As well as including all the features you're used to in the web-search, the API also includes some cool new features:
  • Bounding Box Search - Search for datasets that are within, disjoint, or intersecting a given bounding box, while also using a search term. Ideal for searching for layers that overlap the user's current viewing area.
  • Lat/Lon Search - Easily find datasets that intersect a specific point. Your user selects a location and now they can find data that intersect it. Simple.
  • Service Type filter - Only find datasets that are of the OGC service type(s) that you're interested in. Does your application only support WMS and WFS for instance? Then filter results to only search those service types.
  • Service Search - The GeoSeer web search only allows users to search datasets/layers, but the API also allows searching by service. Readily find services hosted by anyone from local government, through to global spanning organisations like the World Food Programme and everyone between.

We've created the snazzy GeoSeer API WebGIS that demonstrates the API in action, giving you a feeling for what you can do with it and how it could integrate with your own application(s).

The API has several plans to cover various needs, and the Enterprise plan allows for considerable customisation so you can get exactly what you need. So take a look and find out more about the API


One Year Old and Better Than Ever

Posted on 2019-03-03

Today GeoSeer celebrates its first birthday, having originally gone live on 2018-03-03, so we want to look back at the year and take a glimpse into the future.

This year we...

It has been a busy year for us. We added CSW harvesting in May, a stats page for our fellow big-data nerds in September, and a new look, along with an API beta in January. This blog was itself created in April, and got its own RSS feed back in January.

Ever more data

We've also done a lot of general work to try and increase the index size, but not at the cost of spurious results. When we went live a year ago, our index had (using our current methodology) 836,917 distinct layers from 89,825 services. Today we boast 1,229,623 distinct layers (46% more) from 167,882 services (89% more).

During our latest crawl, our index size jumped to well over 3 million layers. "Jackpot" we thought! But upon further investigation (because we're always suspicious of anything anomalous - you have to be if you want to develop something good) we discovered it was from a single host that claimed to have 2.1 million layers across about 5000 services. Deeper investigation showed that it seems that it's the same 500 layers shared thousands of times. So we removed them all from the index and only keep one of each layer to ensure the best possible results for you, our users.

What's next?

At this point it's becoming apparent that we're hitting the point of diminishing returns. We don't think there are many more readily discoverable OGC services and layers out there. We currently scrape over 300 data portals, plus many other data sources to try and find every service we can, but we can only find services which are publicly advertised somewhere, hence the "readily discoverable". But we're not giving up yet, and we have some ideas for several more scraping methodologies to further enhance the index.

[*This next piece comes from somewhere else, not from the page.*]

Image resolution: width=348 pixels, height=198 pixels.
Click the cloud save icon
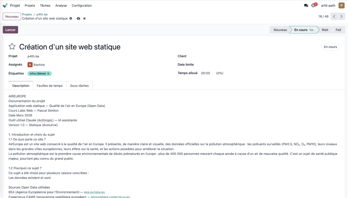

And of course we'll also be releasing the API shortly. Watch this space!


A New Look for a New Year

Posted on 2019-01-09

We thought we'd welcome in 2019 with a slight update to the look of the site to improve usability. In particular, the GeoSeer website should now be much better behaved on mobile devices. There's also now more consistency in page navigation to help you find where you're going, and we've tweaked the search results page to better expose meaningful information, including the service's url.

The changes are not just cosmetic, we've also improved the search functionality to try and provide better results for multi-term queries. So searches for things like tree preservation orders will now preferentially try and find results where the words are next to each other without your having to put quotes ("") around it. We've also done a fair amount of work to the location assignment service (the bit that decides what area of the planet a bounding box covers) so you should be getting better results there too.

And as if all that wasn't enough, there are a couple of new features - this blog now has an RSS feed so you can better keep up with our posts.
But we've been keeping the best until last - we now have an API! It's still in beta for the next few weeks but if you're interested in using it, do let us know. There's an entire page with information about the API on it, and we'll be doing a blog post about it when we launch it.